Indican que atender adicciones es atender la inseguridad

Salamanca, Gto.- Representantes de centros de rehabilitación propusieron llevar esquemas de desintoxicación e integración social a los centros penitenciarios del estado, al señalar que estos espacios concentran altos índices de adicción y funcionan más como “lugares de adiestramiento” que como centros de reinserción.

Arturo Mondragón, representante de la fundación Fuente de Vida, afirmó que los modelos de tratamiento que aplican en clínicas y anexos deberían implementarse también en reclusorios. “Un adicto comete tres delitos diarios, es un generador de violencia, necesita sustancia y su objetivo es conseguirla como sea. Atender el tema de las adicciones es poner una solución a la inseguridad”, declaró.

Explicó que su modelo dura seis meses: los primeros dos enfocados en aceptación del problema, los siguientes dos en introspección para identificar el origen de la adicción, y los últimos dos en toma de decisiones, manejo de crisis emocionales y proyecto de vida. El trabajo incluye también a las familias, porque “la adicción es un problema integral, no solo del individuo”.

El representante lamentó la falta de conciencia social frente al problema. “No es posible que el crimen esté más organizado que la sociedad.

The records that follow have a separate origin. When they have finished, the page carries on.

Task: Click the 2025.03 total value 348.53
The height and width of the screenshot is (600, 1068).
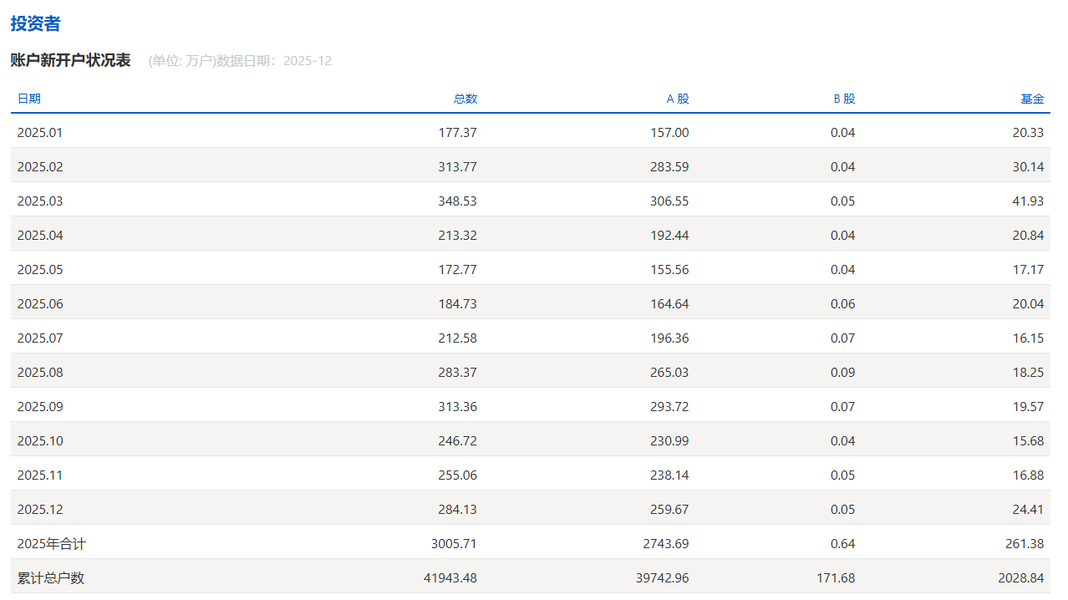Action: [457, 201]
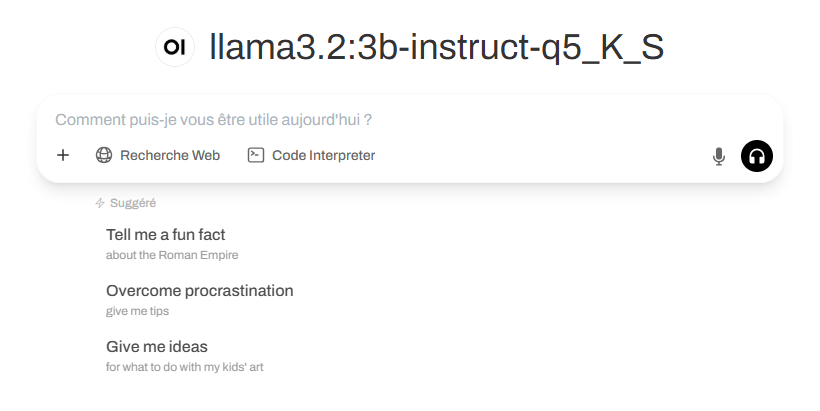Click the llama3.2:3b-instruct-q5_K_S model title
This screenshot has width=820, height=411.
pyautogui.click(x=436, y=47)
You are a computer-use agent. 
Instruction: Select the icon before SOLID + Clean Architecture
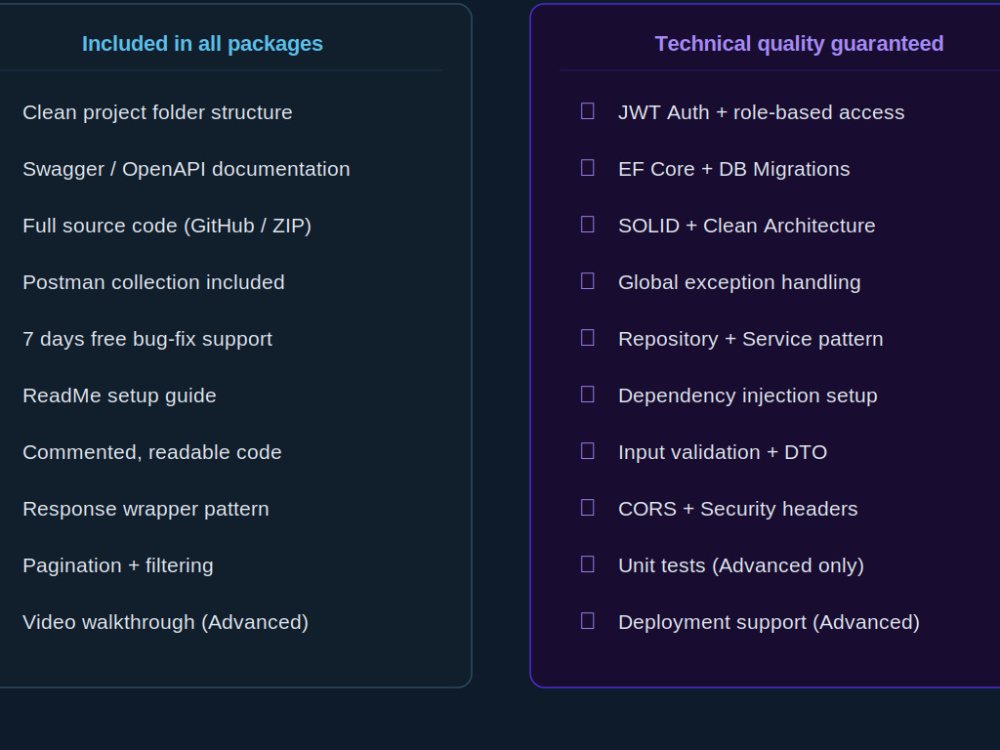coord(587,224)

Nuestro pueblo está matando a nuestro pueblo, lo está envenenando. Están naciendo niños adictos y no estamos haciendo nada por ellos”, puntualizó.

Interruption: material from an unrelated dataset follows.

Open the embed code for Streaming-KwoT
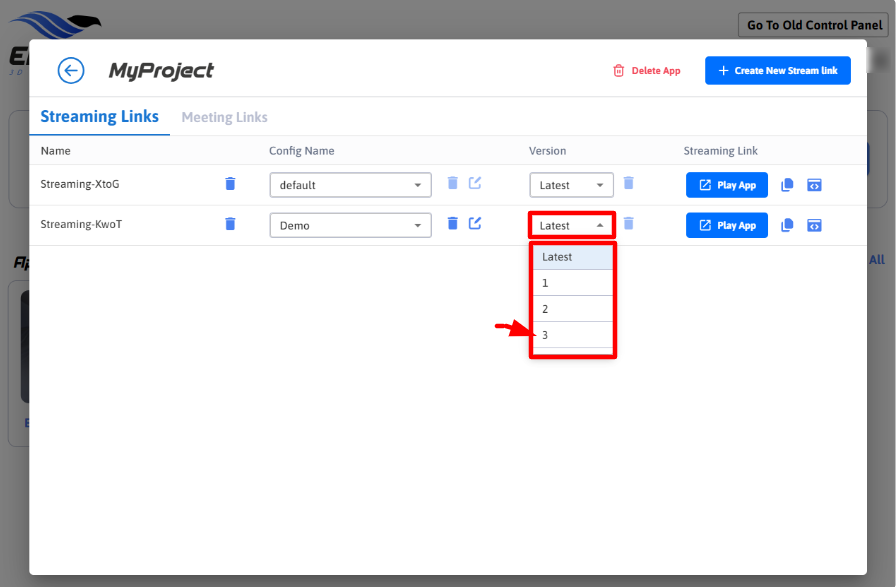 (x=814, y=225)
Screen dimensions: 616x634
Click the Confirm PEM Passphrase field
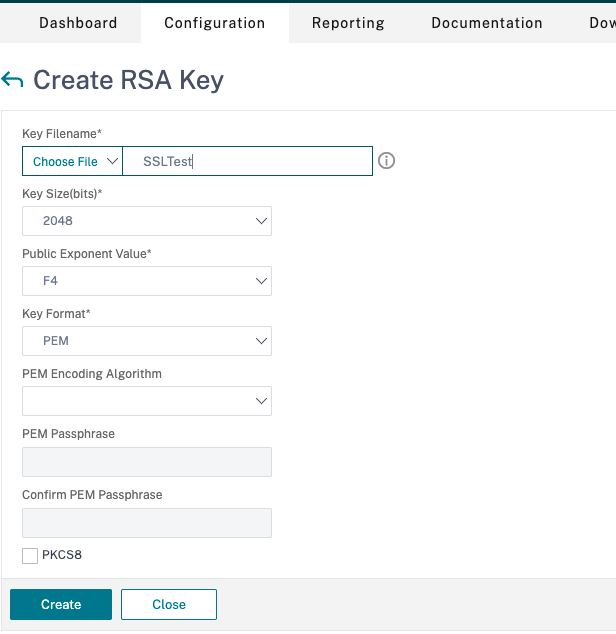147,523
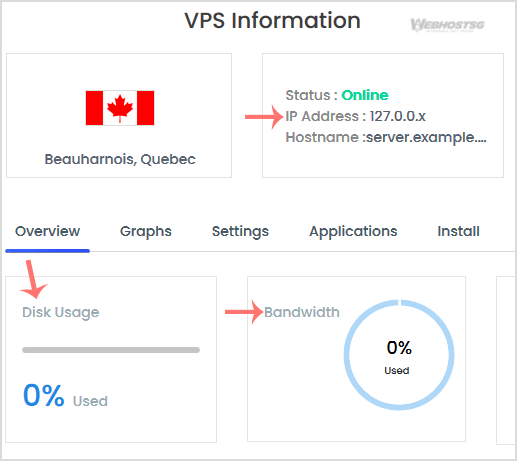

Por su parte, Nicolás Pérez Ponce, líder de la red estatal de Centros de Rehabilitación Unidos del Bajío (CRUB), coincidió en que la falta de apoyo gubernamental limita la contención del problema. “En un penal está más fácil que consigas una dosis que acá afuera en la calle. Para atender el tema de las adicciones se tiene que hacer desde la raíz”, afirmó.

Ambos activistas manifestaron que, pese a los resultados que obtienen, enfrentan trabas institucionales. “A los que estamos haciendo algo, lejos de ayudarnos nos ponen trabas e intentan desaparecernos”, señaló Mondragón, quien aclaró no estar contra el Gobierno ni contra quienes fabrican o venden sustancias, sino a favor de recuperar la paz.